Start of Block

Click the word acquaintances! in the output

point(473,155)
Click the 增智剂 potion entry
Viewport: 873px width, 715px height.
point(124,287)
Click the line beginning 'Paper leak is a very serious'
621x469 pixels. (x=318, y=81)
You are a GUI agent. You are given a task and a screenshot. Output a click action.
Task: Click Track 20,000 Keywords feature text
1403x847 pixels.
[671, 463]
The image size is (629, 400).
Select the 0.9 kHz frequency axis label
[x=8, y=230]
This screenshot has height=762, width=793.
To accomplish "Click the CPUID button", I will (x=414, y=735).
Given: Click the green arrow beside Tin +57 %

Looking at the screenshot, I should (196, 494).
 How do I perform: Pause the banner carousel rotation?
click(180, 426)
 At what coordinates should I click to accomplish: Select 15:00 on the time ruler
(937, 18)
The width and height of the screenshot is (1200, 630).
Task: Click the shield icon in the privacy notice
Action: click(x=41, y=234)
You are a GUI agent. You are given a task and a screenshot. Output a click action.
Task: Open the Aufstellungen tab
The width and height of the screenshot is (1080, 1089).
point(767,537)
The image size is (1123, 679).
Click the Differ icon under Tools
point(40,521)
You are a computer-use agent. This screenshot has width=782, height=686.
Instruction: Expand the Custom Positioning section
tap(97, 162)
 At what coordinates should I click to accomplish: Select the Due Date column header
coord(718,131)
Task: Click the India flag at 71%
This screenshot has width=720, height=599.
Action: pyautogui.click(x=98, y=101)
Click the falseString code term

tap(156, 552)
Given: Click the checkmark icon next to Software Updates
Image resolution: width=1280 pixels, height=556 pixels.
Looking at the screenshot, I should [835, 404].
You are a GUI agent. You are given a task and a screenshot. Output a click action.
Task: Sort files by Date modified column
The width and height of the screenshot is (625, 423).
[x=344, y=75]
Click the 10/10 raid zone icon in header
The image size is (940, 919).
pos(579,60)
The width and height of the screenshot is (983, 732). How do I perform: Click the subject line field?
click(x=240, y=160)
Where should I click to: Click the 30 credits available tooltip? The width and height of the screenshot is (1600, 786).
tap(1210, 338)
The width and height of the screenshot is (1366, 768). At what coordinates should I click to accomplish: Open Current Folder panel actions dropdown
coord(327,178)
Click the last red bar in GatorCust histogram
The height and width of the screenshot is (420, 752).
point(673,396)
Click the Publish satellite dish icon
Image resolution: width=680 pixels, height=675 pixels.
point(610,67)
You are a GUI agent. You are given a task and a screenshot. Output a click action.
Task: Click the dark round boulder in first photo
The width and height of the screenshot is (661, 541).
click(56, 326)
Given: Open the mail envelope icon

End of Block

§ What needs to be done: Give the entries again, every one of them exactly.

§ Solution for this task:
Click the word acquaintances! in the output

point(473,155)
Click the 增智剂 potion entry
Viewport: 873px width, 715px height.
point(124,287)
Click the line beginning 'Paper leak is a very serious'
621x469 pixels. (x=318, y=81)
You are a GUI agent. You are given a task and a screenshot. Output a click action.
Task: Click Track 20,000 Keywords feature text
1403x847 pixels.
[671, 463]
The image size is (629, 400).
Select the 0.9 kHz frequency axis label
[x=8, y=230]
This screenshot has height=762, width=793.
To accomplish "Click the CPUID button", I will (x=414, y=735).
Given: Click the green arrow beside Tin +57 %

Looking at the screenshot, I should (196, 494).
 How do I perform: Pause the banner carousel rotation?
click(180, 426)
 At what coordinates should I click to accomplish: Select 15:00 on the time ruler
(937, 18)
The width and height of the screenshot is (1200, 630).
Task: Click the shield icon in the privacy notice
Action: click(x=41, y=234)
You are a GUI agent. You are given a task and a screenshot. Output a click action.
Task: Open the Aufstellungen tab
The width and height of the screenshot is (1080, 1089).
point(767,537)
The image size is (1123, 679).
Click the Differ icon under Tools
point(40,521)
You are a computer-use agent. This screenshot has width=782, height=686.
Instruction: Expand the Custom Positioning section
tap(97, 162)
 At what coordinates should I click to accomplish: Select the Due Date column header
coord(718,131)
Task: Click the India flag at 71%
This screenshot has width=720, height=599.
Action: pyautogui.click(x=98, y=101)
Click the falseString code term

tap(156, 552)
Given: Click the checkmark icon next to Software Updates
Image resolution: width=1280 pixels, height=556 pixels.
Looking at the screenshot, I should [835, 404].
You are a GUI agent. You are given a task and a screenshot. Output a click action.
Task: Sort files by Date modified column
The width and height of the screenshot is (625, 423).
[x=344, y=75]
Click the 10/10 raid zone icon in header
The image size is (940, 919).
pos(579,60)
The width and height of the screenshot is (983, 732). How do I perform: Click the subject line field?
click(x=240, y=160)
Where should I click to: Click the 30 credits available tooltip? The width and height of the screenshot is (1600, 786).
tap(1210, 338)
The width and height of the screenshot is (1366, 768). At what coordinates should I click to accomplish: Open Current Folder panel actions dropdown
coord(327,178)
Click the last red bar in GatorCust histogram
The height and width of the screenshot is (420, 752).
point(673,396)
Click the Publish satellite dish icon
Image resolution: width=680 pixels, height=675 pixels.
point(610,67)
You are a GUI agent. You are given a task and a screenshot. Output a click action.
Task: Click the dark round boulder in first photo
The width and height of the screenshot is (661, 541).
click(56, 326)
Given: Open the mail envelope icon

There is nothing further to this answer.